12 July 2011

New Blog

I joked in my last entry about creating a new blog, just about kayaking. Well, since I'm in the middle of making a paddle for Donna and I wanted to document the process, I figured I'd go ahead and create another one. I'm also planning to build my own kayak, so the blog will also follow that. It probably won't be an ongoing blog, once the kayak is finished I don't plan to post anymore entries, unless Donna says she wants one too, or someone else asks me to build them one. That may change though, we'll see how it goes.

Anyway, if you're interested, have a look at A DIY Kayak.

10 July 2011

A new paddle

This blog seems to always be about kayaking just lately. Perhaps I should start another blog, just on that topic.

But seriously, as I mentioned in my previous post, I'm using a borrowed kayak at the moment, so I can go out for a paddle by myself during the week when Donna's at work. To buy a decent solo kayak I'd be looking at a decent amount of money, or I could build my own for around $300, or even less depending on the materials.

The hard part is getting the right materials. I could go to our local hardware and buy some cheap pine, but getting pieces that aren't full of knots is a problem. There's also the fact that most of it isn't long enough. So until I can find the time to drive out to Ipswich and buy some decent Western Red Cedar from here, I have to make do with working on little projects and relearning all my old woodworking skills from when I was at high school.

Sticking to the kayaking theme, I wanted to make a couple of Greenland paddles. To that end, I managed to find some decent timber from a timber yard nearby.

Two days later, here's the result.

As you can see, it's not like a Euro paddle, what most people would consider a "normal" kayak paddle. It has narrow blades that aren't staggered, and it's all one piece.
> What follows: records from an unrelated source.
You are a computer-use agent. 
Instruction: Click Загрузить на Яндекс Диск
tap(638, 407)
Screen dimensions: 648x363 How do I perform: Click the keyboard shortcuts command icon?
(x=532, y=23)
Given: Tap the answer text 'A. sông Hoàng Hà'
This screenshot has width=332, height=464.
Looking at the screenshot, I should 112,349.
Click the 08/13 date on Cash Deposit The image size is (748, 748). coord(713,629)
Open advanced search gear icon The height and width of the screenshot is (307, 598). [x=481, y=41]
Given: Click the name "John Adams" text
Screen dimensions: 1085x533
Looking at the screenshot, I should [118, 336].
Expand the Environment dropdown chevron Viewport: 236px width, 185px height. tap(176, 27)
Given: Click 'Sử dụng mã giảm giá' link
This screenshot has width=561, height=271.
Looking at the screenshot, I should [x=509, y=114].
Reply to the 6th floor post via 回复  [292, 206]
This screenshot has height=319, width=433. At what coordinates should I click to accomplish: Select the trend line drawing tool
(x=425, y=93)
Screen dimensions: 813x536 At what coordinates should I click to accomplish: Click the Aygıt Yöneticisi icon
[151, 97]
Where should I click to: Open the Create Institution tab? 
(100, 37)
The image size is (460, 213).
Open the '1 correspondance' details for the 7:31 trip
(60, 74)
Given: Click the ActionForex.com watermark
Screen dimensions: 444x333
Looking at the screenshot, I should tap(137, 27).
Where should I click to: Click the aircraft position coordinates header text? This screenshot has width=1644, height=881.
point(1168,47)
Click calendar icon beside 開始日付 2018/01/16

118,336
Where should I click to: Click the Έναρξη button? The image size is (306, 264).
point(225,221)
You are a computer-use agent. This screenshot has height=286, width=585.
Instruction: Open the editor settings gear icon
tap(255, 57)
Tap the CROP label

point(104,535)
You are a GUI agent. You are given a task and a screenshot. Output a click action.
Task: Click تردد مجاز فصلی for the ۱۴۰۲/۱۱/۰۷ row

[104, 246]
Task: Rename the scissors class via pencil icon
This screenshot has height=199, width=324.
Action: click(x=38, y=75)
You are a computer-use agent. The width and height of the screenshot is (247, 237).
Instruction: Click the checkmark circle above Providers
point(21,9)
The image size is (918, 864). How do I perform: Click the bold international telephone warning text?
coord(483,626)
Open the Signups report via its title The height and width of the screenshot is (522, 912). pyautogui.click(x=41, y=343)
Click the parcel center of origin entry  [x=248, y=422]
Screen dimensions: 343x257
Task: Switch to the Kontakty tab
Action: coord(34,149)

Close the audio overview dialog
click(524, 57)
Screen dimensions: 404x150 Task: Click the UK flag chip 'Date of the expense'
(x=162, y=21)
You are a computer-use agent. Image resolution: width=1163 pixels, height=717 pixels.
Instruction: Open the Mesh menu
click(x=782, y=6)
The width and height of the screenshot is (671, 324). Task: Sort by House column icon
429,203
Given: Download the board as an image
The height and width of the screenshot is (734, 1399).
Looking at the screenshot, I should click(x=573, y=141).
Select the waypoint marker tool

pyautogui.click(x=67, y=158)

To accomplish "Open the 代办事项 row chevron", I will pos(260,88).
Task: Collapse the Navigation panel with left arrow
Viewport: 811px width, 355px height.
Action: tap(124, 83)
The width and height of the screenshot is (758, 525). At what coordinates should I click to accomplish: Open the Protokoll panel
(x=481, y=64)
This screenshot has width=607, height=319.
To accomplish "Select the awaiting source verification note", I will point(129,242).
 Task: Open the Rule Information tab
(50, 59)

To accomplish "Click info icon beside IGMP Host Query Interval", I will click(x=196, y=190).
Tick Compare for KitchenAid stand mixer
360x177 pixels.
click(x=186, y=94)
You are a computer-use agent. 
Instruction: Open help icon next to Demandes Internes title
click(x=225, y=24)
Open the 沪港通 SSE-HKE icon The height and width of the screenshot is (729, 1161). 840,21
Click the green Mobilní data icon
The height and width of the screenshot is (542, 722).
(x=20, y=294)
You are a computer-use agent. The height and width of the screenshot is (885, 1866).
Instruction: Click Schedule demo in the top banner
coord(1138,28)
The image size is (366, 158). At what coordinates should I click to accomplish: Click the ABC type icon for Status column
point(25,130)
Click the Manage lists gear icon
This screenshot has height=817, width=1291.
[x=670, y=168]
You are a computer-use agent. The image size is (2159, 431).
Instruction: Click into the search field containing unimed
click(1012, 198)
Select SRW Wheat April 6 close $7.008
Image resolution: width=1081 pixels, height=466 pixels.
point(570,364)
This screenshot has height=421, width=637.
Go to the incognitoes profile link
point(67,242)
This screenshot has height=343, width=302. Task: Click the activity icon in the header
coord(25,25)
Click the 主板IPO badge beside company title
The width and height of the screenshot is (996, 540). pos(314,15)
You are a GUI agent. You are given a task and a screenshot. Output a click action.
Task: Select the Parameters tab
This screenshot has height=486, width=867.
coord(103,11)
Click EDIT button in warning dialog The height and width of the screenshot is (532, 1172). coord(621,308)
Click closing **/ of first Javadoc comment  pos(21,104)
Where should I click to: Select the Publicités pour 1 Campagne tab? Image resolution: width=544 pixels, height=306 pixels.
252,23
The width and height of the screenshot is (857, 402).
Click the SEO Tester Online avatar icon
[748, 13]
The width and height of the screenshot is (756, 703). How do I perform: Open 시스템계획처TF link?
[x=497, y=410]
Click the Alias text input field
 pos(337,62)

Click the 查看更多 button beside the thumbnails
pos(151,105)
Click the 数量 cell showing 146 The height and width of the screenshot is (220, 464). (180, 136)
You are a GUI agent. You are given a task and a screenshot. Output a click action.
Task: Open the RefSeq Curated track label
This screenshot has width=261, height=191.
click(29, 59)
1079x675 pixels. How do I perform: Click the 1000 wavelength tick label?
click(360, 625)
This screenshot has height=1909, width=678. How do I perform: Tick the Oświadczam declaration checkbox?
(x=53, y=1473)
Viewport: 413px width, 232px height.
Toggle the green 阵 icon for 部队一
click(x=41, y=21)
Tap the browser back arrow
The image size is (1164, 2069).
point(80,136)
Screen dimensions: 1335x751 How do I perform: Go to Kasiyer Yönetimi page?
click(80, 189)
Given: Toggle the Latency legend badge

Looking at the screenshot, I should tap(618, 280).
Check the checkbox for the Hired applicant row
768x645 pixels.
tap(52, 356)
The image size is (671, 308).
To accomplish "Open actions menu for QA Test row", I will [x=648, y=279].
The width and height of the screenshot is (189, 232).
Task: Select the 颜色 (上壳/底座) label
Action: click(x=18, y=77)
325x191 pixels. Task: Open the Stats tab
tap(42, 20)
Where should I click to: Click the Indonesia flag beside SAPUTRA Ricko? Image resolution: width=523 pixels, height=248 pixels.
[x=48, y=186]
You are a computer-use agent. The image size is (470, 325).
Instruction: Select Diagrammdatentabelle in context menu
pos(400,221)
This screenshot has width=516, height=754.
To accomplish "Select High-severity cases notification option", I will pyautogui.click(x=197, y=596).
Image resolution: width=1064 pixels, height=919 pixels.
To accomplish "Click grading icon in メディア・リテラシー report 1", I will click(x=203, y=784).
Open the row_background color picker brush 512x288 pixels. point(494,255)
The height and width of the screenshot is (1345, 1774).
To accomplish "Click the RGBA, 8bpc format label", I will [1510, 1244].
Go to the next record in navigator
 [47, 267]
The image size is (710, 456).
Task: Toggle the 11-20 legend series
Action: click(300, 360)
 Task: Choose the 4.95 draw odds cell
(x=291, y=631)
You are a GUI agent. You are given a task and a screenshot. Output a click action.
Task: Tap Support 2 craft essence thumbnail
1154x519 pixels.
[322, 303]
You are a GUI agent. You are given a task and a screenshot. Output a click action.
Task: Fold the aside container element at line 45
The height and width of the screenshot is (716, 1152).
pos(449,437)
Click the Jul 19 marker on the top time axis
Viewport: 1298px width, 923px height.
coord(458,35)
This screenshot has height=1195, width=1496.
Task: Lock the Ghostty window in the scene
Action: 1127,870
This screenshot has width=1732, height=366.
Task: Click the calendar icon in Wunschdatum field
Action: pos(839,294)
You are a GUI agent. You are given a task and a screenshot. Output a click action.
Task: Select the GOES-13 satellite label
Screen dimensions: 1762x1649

The main reason paddles have staggered, or feathered blades is to reduce wind resistance on the blade that isn't in the water when you paddle. Because the Greenland paddle's blades are narrower, wind resistance isn't so much of a problem. Because the blade itself is longer than those on a Euro paddle, you still have a decent amount of surface area in the water for paddling. These paddles are really meant for endurance rather than power or speed. After all, once you get a kayak up to cruising speed, you don't really need to paddle all that hard to keep it moving.

The paddle is basically carved out of a solid 4x2 (or really a 95mm x 35mm). As you can see from the next picture, there's a lot of kindling removed from the blank piece of pine.

The original piece of timber I found was twice as wide as I needed, so I got them to rip it down the middle, so I had two pieces. Naturally, when Donna had a feel of the finished product, she was keen to have one of her own.

That's hers on the left, waiting to be carved. Now that I've got the third coat of Linseed oil on mine I'll get started on it.

If they ever break, we'll have no shortage of cricket bats.